STATEN ISLAND, N.Y. — Madison Square Garden, Radio City Music Hall and the Beacon Theater could all lose their liquor license soon, should the State Liquor Authority have its way, according to a new report.
The State Liquor Authority (SLA) hit the legendary New York City institutions — all owned by James Dolan — with violations, after the properties used facial recognition several times over the past several months to ban attorneys who were in active litigation against Dolan and the properties, the New York Post reported. Among those who were banned was an attorney from Staten Island.
The SLA has since initiated proceedings against the venues, according to the Post, which was the first to break this story.
The media outlet noted that Dolan was previously told he had until March 15 to enter a formal plea in regard to the violations. Dolan has since filed a petition to stop the SLA’s enforcement of the violations. Dolan referred to the SLA’s enforcement as “harassment” in an interview with the Post.
The SLA’s argument for stripping the venues’ liquor license: Using facial recognition to enforce a ban on specific individuals may violate state rules.

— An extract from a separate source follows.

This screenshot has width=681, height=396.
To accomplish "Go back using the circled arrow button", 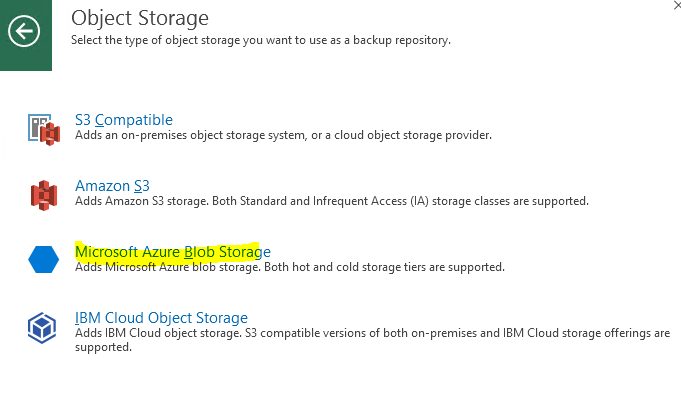I will click(24, 31).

According to the Post, the SLA stated that venues with a liquor license means that they must be open to the “public at large”; a ban on certain individuals means the venues are no longer “open to the public.”
MSG instituted the ban on lawyers in June, targeting those representing people suing the company and every attorney at their respective firms, the Advance/SILive.com previously reported.

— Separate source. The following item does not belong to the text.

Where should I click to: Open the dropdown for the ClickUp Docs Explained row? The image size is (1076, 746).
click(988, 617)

New York Attorney General Letitia James previously cited her own concerns with the policy of banning individuals using facial recognition technology, and said it “may violate the New York Civil Rights Law and other city, state, and federal laws prohibiting discrimination and retaliation for engaging in protected activity.”
STATEN ISLAND LAWYER BANNED IN NOVEMBER
Injury attorney Jonathan D’Agostino, of D’Agostino & Associates, said he was with family at the Rockettes Christmas Spectacular the day after Thanksgiving as part of an annual outing, when he was approached by staff inside Radio City Music Hall.
“I’m standing there, holding popcorn and a cotton candy while the rest of the family is in their seats, and [MSG staff] is escorting me to the sidewalk to ask me to leave,” he said last week. “My brother-in-law left with me, and we sat at a bar and restaurant watching TV while our families watched the show.”
The second-generation attorney, whose firm’s ads feature an angry Rottweiller and the phrase “Bite Back,” was banned from MSG venues because the firm is handling a 2018 case involving a person claiming they were injured in a fall at a concession area in the Garden.
Similar to other lawyers who have been escorted off MSG properties, he was identified by the venue using facial recognition technology: computer software that can identify hundreds of lawyers by instantaneously mining photos from the internet to produce suggested matches.
“It scared the hell out of me that this is where our country is at now,” D’Agostino said.